I will not spoil the film’s grand finale except to say that when Sandy (Richard Jaeckel, here doubled by stunt man Guy Way) finally skids to a halt, his car full of passengers, at what can only be called the end in every sense of that word, the only trick is that someone was actually insane enough to perform this stunt. Way’s girlfriend, doubling for one of the other passengers in the car, was hysterical for days afterward. Who could blame her?
And then there’s the bit with the fellow in the wheelchair and the nuns. Also well worth your time.
Don Siegel doesn’t get the plaudits of recognized masters such as Howard Hawks and Billy Wilder, but for my money, he’s being short-changed. I think you should watch The Lineup and see what you think.
Wait Until Dark (1967)
After some nasty ’50s noir, what goes down smoother than a dash of ’60s melodrama? Not convinced?
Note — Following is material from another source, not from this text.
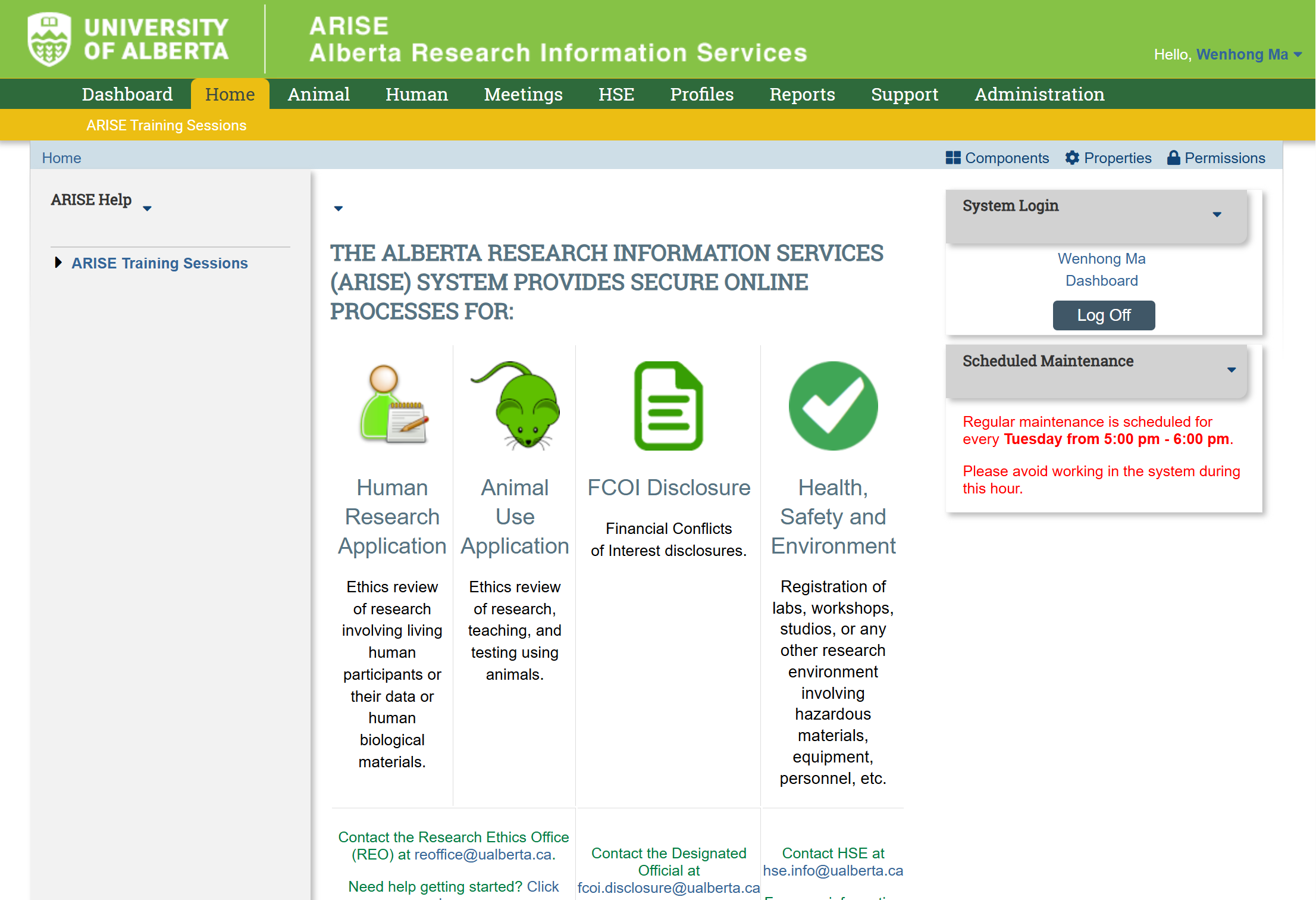Open the Reports tab
Viewport: 1316px width, 900px height.
pyautogui.click(x=801, y=94)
What if I told you this one stars Audrey Hepburn as a blind woman and Alan Arkin as a pseudo-beatnik psychopath?
I thought as much.
Naturally, Wait Until Dark starts with a little bit of drug smuggling. A woman, Lisa (Samantha Jones) has heroin sewn inside a doll—how original!—and attempts to smuggle it back to New York. This all goes swimmingly until, disembarking, she notices she’s being watched by an unwelcome accomplice. She foists her drugged-out doll on an unwitting photographer (Efrem Zimbalist Jr.) and plays dumb when she’s whisked away.
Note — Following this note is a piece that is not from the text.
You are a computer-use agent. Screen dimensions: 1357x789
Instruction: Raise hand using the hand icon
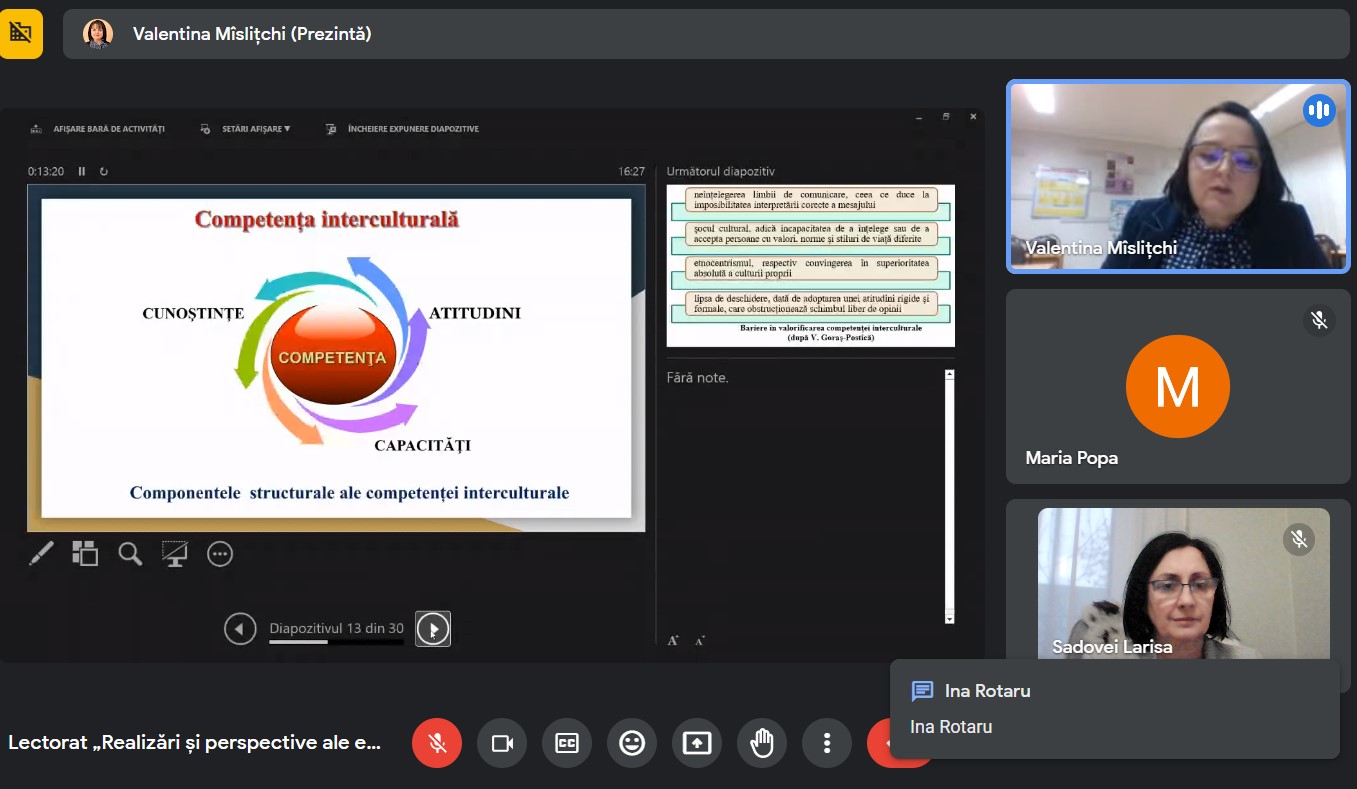click(762, 743)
Prologue past, Henri Mancini’s score soars into action. It, like much of the acting style on display here, has not aged well. Wait Until Dark feels dated, and stagey. This is unsurprising, as it’s based on a play of the same name. Still, the film is compelling in its own lopsided way.
Lisa later calls up her photographer patsy to reclaim the doll, but he can’t find it. Egads! Seems that he’s preoccupied, mostly with his wife Susy (Hepburn), who lost her vision in an accident not so long ago. Through a series of events that can only be described as unnecessarily complicated, Lisa’s hijacker, Harry Roat Jr. (Arkin), reels in two of Lisa’s old con-men pals—Mike (Richard Crenna, of First Blood fame) and Carlino (Jack Weston, who oddly also played a Carlino in The Thomas Crown Affair)—to pull the old switcheroo on Susy.
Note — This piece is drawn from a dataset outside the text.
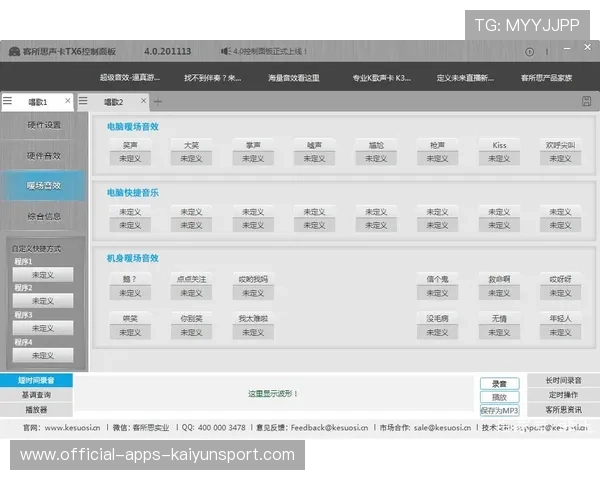Screen dimensions: 600x480
Task: Open the hamburger menu on the 嗜歌1 tab
Action: point(8,101)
Her husband lured out of town on pretenses false and floppy, poor, newly blind Susy must hold her own against a trio of ne’er-do-wells. They want the doll, or more specifically the heroin stashed inside said doll. The doll is frankly pretty ugly and worthless.
Susy, on the other hand, wants to stay alive through an increasingly dire set of circumstances.
For the most part, Wait Until Dark plays out like a goofy caper picture with a mean streak. What makes it stand out—and worth watching—isn’t Audrey Hepburn’s performance, for which she was nominated for an Academy Award (losing to Katherine Hepburn, of all the luck), but rather Alan Arkin’s. Arkin is as likely a psychopath as Shirley Temple. He swans about in dark, round sunglasses, wielding a switchblade hidden inside yet another doll. He, as part of this mentally deficient con, plays different roles in different disguises like a low-rent Eddie Murphy.
Hello. Lady is BLIND. You can skip the fake mustaches, brainiac.
Crenna and Weston give good shtick and set Hepburn up to wail and wring her hands dramatically whenever possible. Hepburn obliges, as the audiences of the day surely appreciated, but she also calls up an awful lot of backbone for a lady who can’t see and who weighs about 93 pounds with her pants on. Seriously. That woman needs a sandwich inside of another sandwich.
But Wait Until Dark. Is it good? Well, not really. But it is not good in an interesting, enjoyable way. And films like these must be watched in the name of science.
Come for the heroin. Stay for the, uh, the heroin? If you can find it? Maybe it’s inside a doll? Seems likely.
Now where did I put that damn thing…
The Lineup is a great one for old San Francisco locations. The sequence in the Cliff House comes to mind.